“Il 97% del suo corpo è coperto di tatuaggi” – Ecco com’era Remy Schofield prima della trasformazione
I tatuaggi sono passati da simbolo di ribellione a forma d’arte e identità personale. Nessuno rappresenta meglio questa evoluzione di Remy Schofield, il canadese che ha spinto la modificazione corporea all’estremo, trasformando il proprio corpo in una tela vivente.

Chi è Remy Schofield?
Conosciuto semplicemente come Remy, è considerato una delle persone più tatuate al mondo: il 97% del suo corpo è coperto di inchiostro nero.
Il suo aspetto ha colpito il web dopo la pubblicazione di una rara foto della sua adolescenza, in cui appare completamente senza tatuaggi – irriconoscibile per chi lo conosce oggi.

Dalla normalità all’estremo
La foto risale al 2007 e mostra un giovane con il viso pulito e l’aspetto ordinario. Lo scarto tra “prima e dopo” ha stupito migliaia di follower, offrendo uno sguardo sincero sulle sue origini.
Oggi, a 36 anni, Remy ha passato più di 2200 ore sotto l’ago e ha investito oltre 415.000 dollari canadesi nella trasformazione del suo corpo. Quasi tutta la sua pelle – esclusi viso e mani – è ricoperta da inchiostro nero, con motivi che includono teschi, fiori, creature mitiche ed elementi anatomici, tutti parte di un disegno artistico coerente e studiato.

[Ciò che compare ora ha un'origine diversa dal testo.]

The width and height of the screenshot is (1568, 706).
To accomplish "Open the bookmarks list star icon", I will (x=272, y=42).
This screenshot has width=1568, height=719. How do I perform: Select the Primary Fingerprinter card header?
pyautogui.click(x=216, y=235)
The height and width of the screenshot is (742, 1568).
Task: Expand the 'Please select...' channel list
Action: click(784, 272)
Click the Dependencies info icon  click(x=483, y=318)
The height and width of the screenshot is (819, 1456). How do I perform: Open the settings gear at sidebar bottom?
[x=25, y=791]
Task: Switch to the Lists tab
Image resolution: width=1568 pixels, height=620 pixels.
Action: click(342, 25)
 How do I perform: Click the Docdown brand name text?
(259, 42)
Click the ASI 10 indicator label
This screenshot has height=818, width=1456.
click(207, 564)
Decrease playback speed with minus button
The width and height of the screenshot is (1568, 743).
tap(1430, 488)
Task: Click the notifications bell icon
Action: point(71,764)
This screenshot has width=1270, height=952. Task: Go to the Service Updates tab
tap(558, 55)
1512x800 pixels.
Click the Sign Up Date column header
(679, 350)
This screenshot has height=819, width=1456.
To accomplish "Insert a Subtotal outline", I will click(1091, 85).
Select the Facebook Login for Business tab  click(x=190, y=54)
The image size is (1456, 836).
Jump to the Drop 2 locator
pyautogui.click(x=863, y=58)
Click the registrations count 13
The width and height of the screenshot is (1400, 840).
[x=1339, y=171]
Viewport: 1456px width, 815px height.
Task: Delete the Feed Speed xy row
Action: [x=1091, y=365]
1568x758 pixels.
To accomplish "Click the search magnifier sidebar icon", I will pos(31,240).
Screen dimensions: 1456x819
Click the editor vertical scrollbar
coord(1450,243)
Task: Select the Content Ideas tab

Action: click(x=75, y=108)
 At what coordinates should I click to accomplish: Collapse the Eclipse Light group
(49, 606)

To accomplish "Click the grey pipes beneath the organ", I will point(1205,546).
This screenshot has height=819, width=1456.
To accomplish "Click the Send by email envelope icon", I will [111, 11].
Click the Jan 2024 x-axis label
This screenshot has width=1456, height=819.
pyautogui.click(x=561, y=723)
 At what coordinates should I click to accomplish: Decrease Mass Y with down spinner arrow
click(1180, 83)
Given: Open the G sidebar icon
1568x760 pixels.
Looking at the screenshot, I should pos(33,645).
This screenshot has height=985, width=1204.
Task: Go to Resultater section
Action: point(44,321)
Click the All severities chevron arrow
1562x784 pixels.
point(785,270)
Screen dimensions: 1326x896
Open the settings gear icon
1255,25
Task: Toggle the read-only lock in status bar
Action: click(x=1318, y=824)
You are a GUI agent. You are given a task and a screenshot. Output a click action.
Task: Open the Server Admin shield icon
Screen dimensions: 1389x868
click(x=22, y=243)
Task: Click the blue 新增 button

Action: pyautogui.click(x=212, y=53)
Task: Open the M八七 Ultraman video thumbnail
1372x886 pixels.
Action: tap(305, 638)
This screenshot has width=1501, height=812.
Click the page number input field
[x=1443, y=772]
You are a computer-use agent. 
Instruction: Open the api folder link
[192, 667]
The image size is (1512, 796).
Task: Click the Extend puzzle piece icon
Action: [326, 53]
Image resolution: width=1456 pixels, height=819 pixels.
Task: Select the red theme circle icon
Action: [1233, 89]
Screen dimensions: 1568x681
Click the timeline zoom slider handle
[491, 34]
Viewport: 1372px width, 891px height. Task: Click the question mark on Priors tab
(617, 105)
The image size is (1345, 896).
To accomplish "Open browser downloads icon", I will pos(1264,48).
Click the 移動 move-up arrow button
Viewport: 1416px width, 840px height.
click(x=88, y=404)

Da cuoco a icona del tatuaggio
Prima di dedicarsi completamente al mondo del tattoo, Remy lavorava come cuoco. Oggi è imprenditore e possiede un proprio studio, diventando lui stesso la migliore pubblicità per il suo lavoro. Attraverso i social, in particolare Instagram, condivide il suo percorso con oltre 80.000 follower, ispirando chi desidera vivere secondo la propria visione.

La reazione del pubblico
Nonostante le critiche online non manchino, Remy afferma che nella vita reale le persone sono più curiose che giudicanti. «Per strada mi fermano per fare foto o chiacchierare. Il mondo là fuori è più aperto di quanto sembri online», racconta.
Un simbolo di libertà personale
Quella di Remy non è solo una trasformazione estetica, ma un messaggio potente: vivere secondo la propria verità, anche se sfida le convenzioni. Oggi i tatuaggi non sono più un marchio sociale, ma raccontano storie, dolori, sogni e rinascite.

Remy Schofield è la dimostrazione che la pelle può diventare una forma di espressione artistica e personale unica. La sua storia ci ricorda che essere sé stessi, fino in fondo, è l’atto più radicale di tutti.